• [Problem to work on]
Beneath this task are the entries; from the line with "Open the Refactor menu" through the last one, transcribe every line exactly and nothing else, skipping pictures.

Stored data entries:
-*-
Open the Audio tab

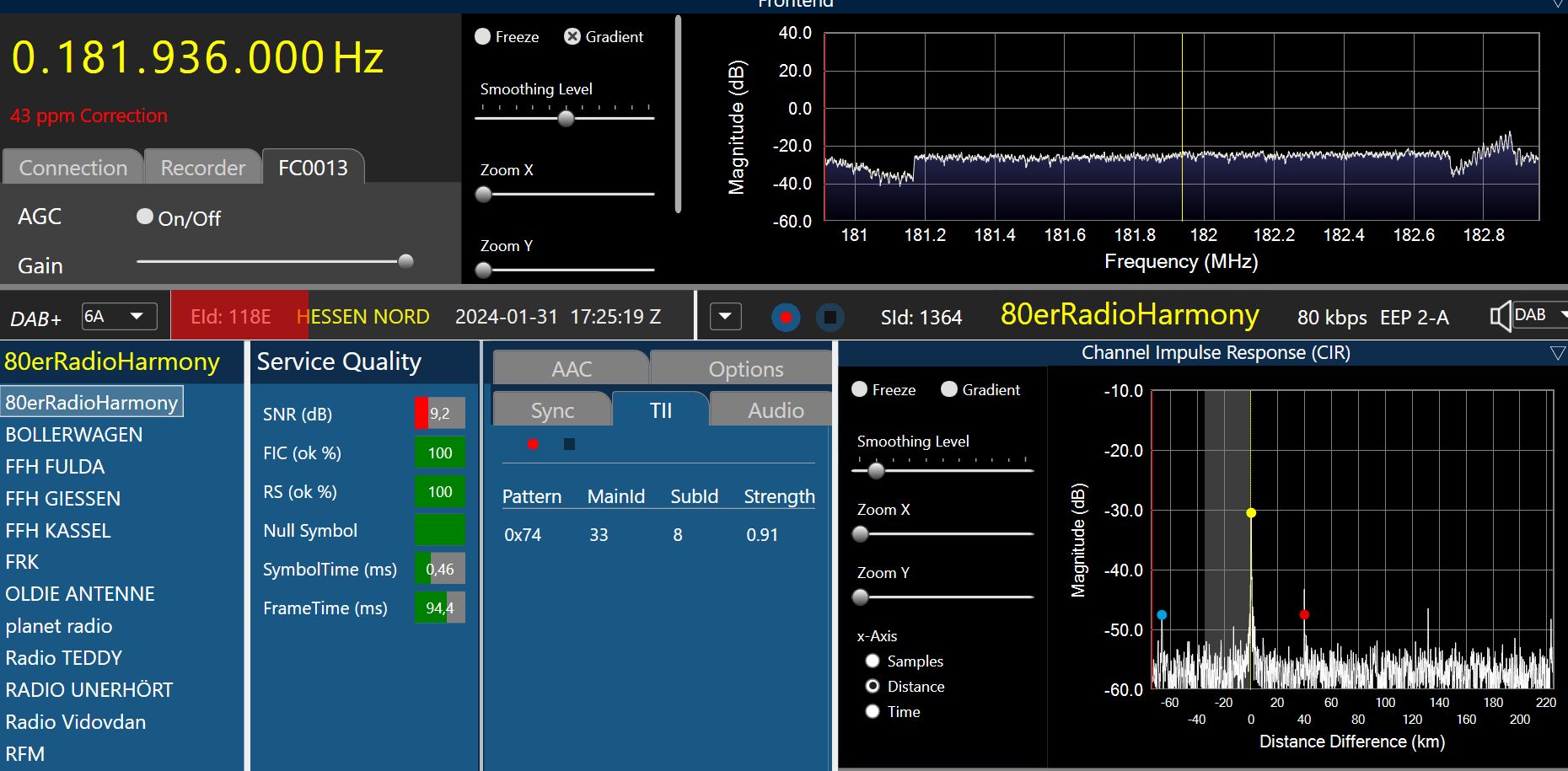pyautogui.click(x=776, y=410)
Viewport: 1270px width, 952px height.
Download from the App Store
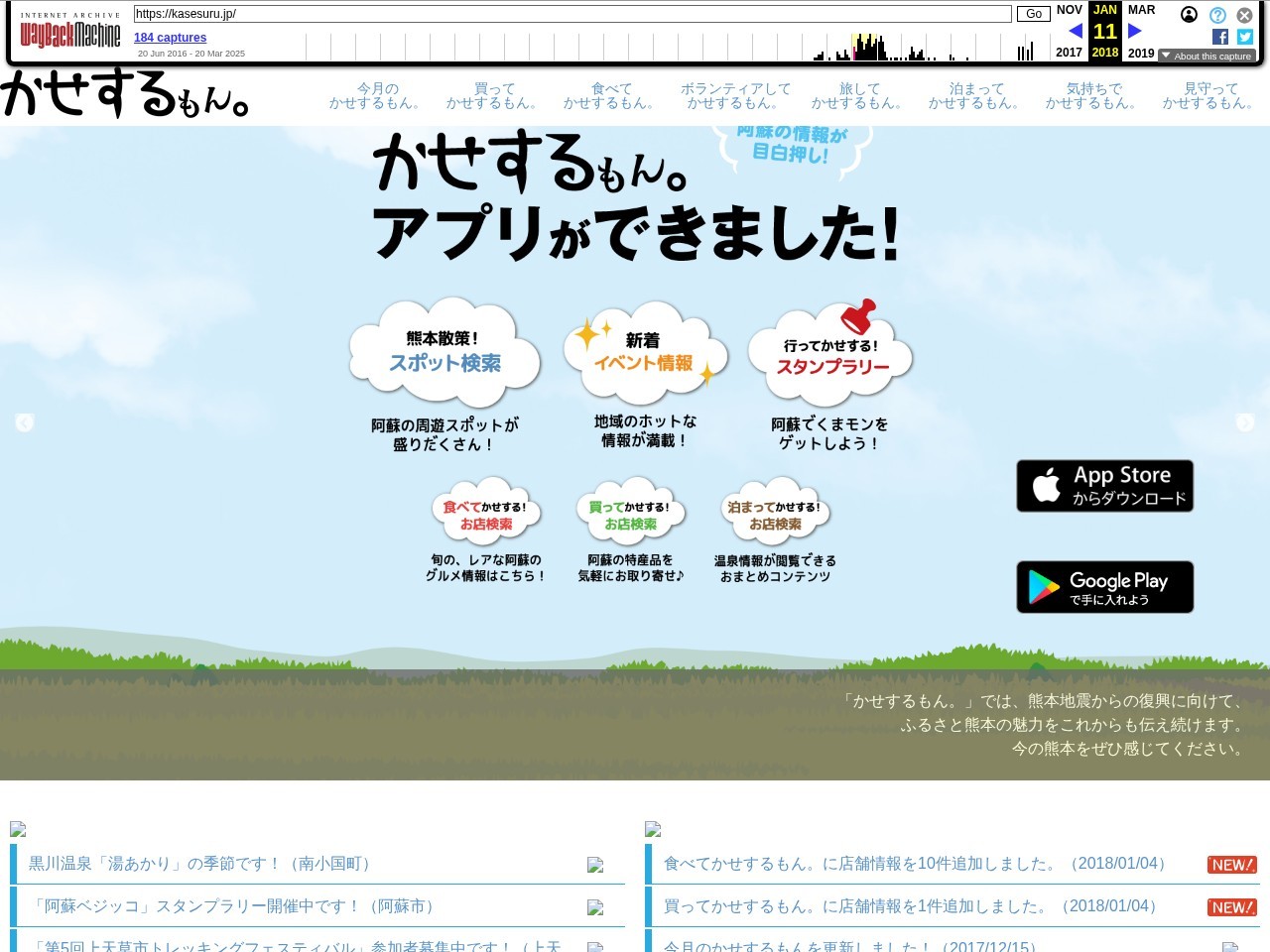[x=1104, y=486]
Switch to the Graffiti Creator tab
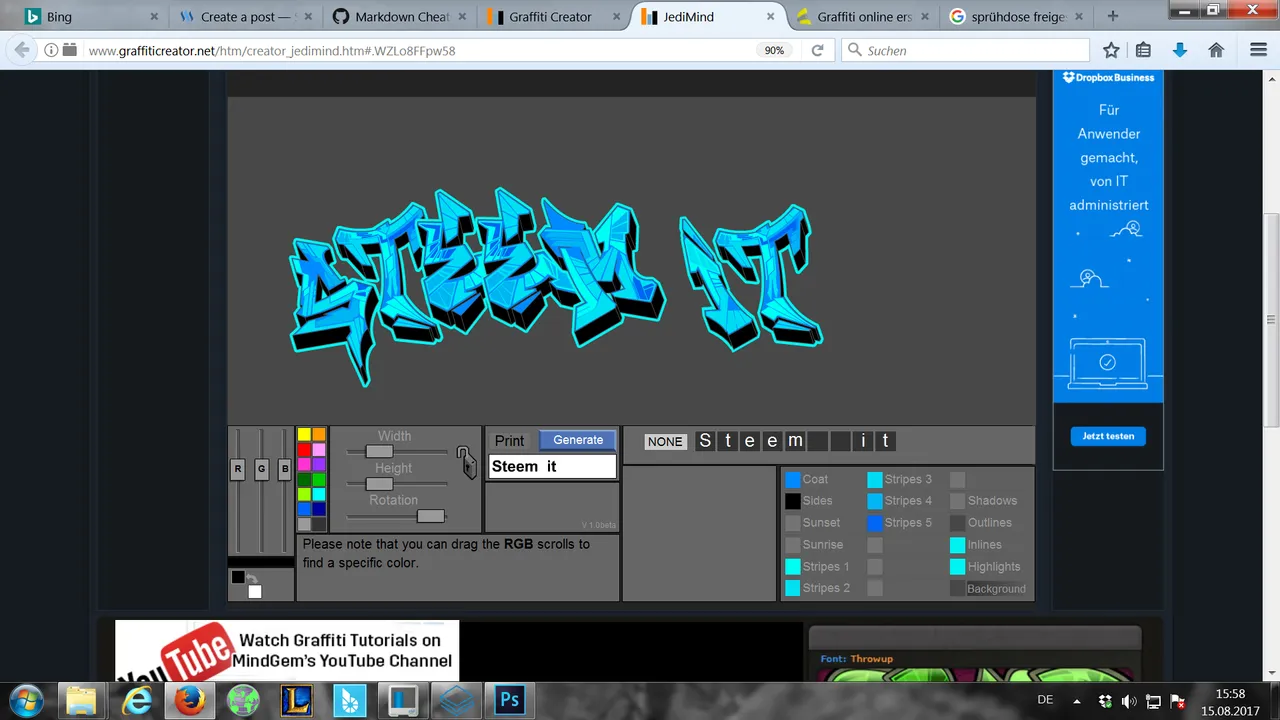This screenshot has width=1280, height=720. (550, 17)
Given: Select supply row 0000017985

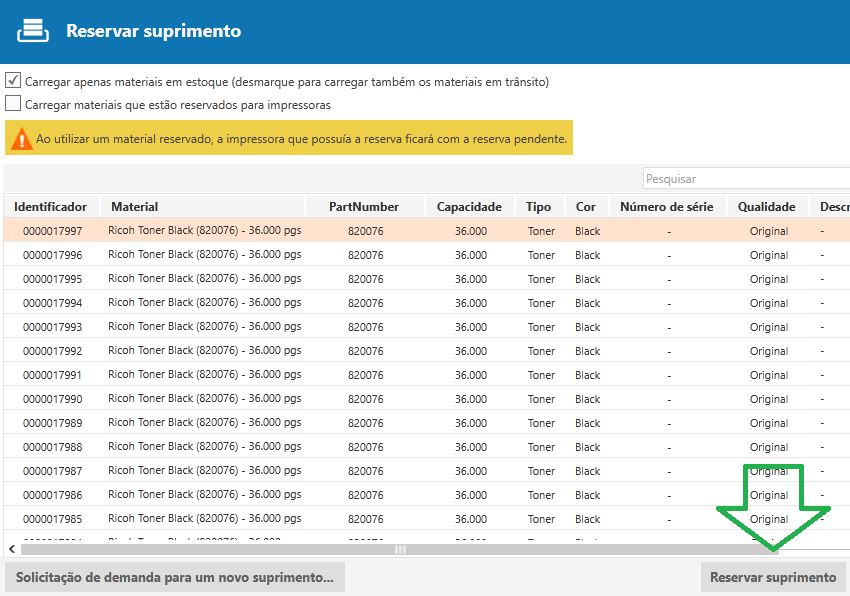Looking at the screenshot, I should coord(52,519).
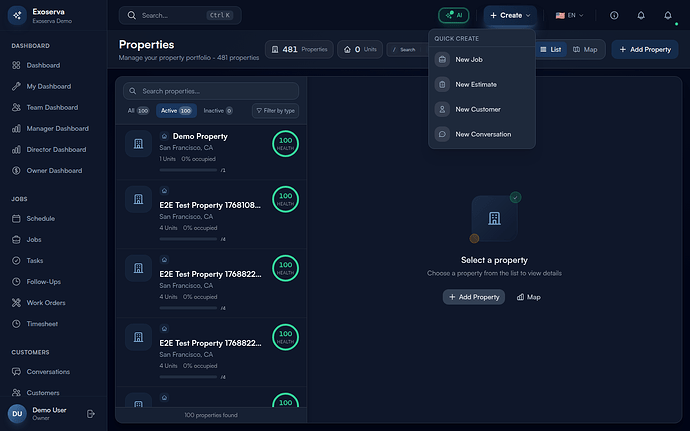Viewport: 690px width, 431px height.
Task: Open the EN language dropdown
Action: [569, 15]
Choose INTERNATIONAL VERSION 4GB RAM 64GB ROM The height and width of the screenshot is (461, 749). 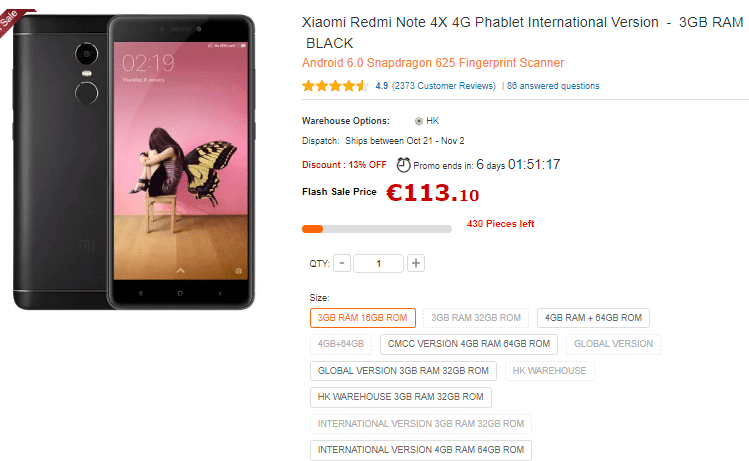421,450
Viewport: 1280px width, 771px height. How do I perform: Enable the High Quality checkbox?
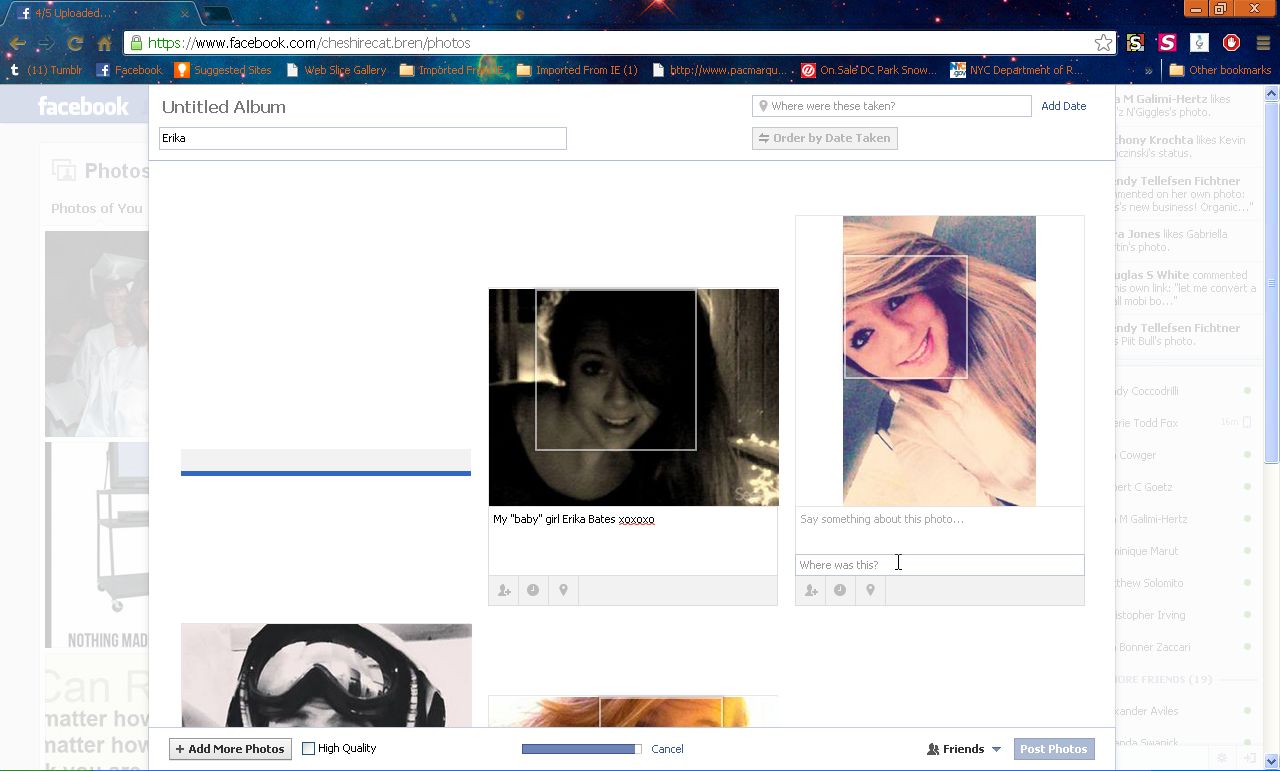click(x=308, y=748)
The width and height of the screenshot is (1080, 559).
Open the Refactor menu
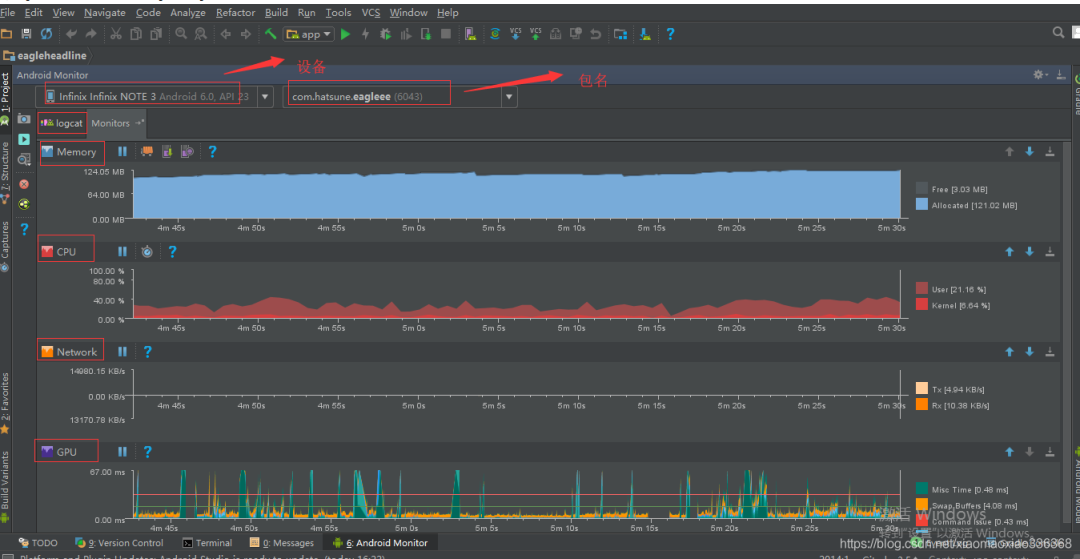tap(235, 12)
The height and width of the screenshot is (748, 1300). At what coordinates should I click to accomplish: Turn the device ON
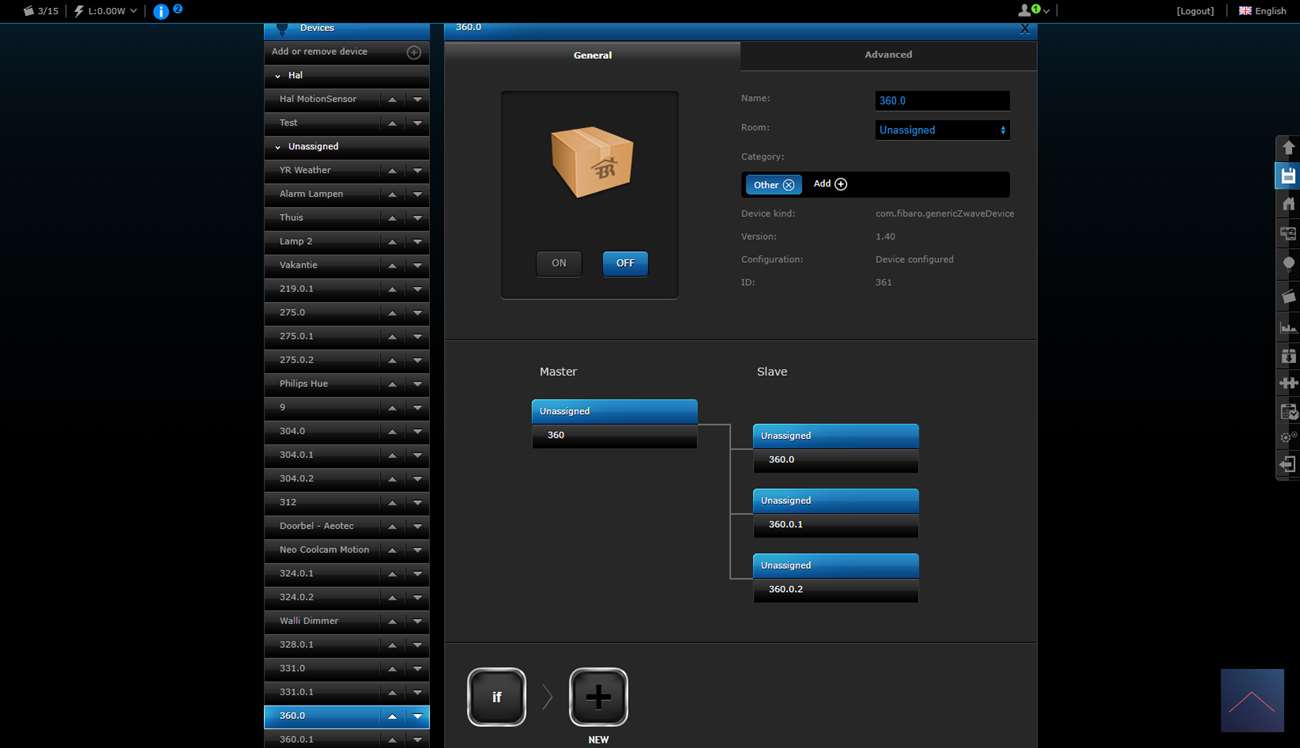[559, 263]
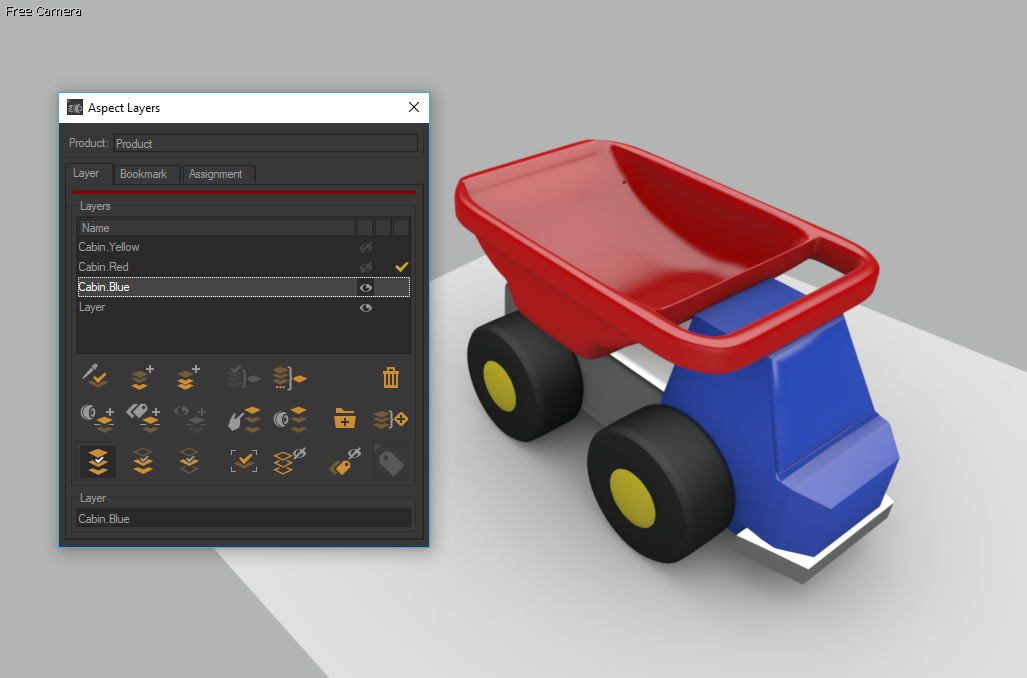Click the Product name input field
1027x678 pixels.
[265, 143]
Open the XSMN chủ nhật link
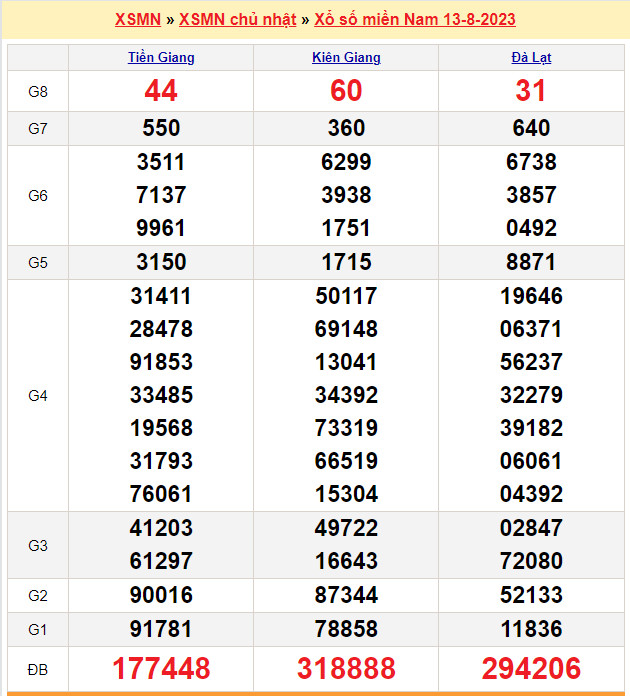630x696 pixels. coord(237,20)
-*-
• [Task response]
Open the Refactor menu
tap(235, 12)
The height and width of the screenshot is (748, 1300). At what coordinates should I click to accomplish: Turn the device ON
[559, 263]
Click the Product name input field
1027x678 pixels.
[265, 143]
Open the XSMN chủ nhật link
630x696 pixels. coord(237,20)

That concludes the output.